The Rustic French Peach Tart
4-5 ripe peaches, washed, pit removed
1 teaspoon lemon juice
2 Tablespoons sugar
1 Tablespoon flour
1/4 teaspoon Herbs de Provence
1/4 cup almond meal
2 teaspoons water
sugar for sprinkling
2 Tablespoons peach jam, warmed
1. Preheat oven to 375 degrees.
2. Slice peaches in half, then cut each half into π inch slices. Place peaches in a medium bowl and drizzle with lemon juice.
3. Add sugar, flour and Herbs de Provence to the peaches. Toss to combine. James leaves the skin on the peaches for the final look of the tart.
4. Sprinkle almond meal over the rolled out dough. This will absorb the juice of the peaches and also give it a wonderful flavor.
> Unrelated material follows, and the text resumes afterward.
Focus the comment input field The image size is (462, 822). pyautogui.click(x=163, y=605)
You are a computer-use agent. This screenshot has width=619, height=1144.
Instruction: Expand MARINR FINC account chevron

5. Place peaches in a single layer over dough, leaving a 1 1/2 inch border around the edge.
6. Fold the edge of the dough to cover the outermost peaches.
7. Combine egg and water and whisk with a fork. Brush crust with egg mixture and sprinkle with sugar. Bake tart in the lowest part of the oven for 50 minutes or until crust is crisp and browned. Let tart cool slightly.
8. Brush peaches with peach jam. Dust edges with powdered sugar.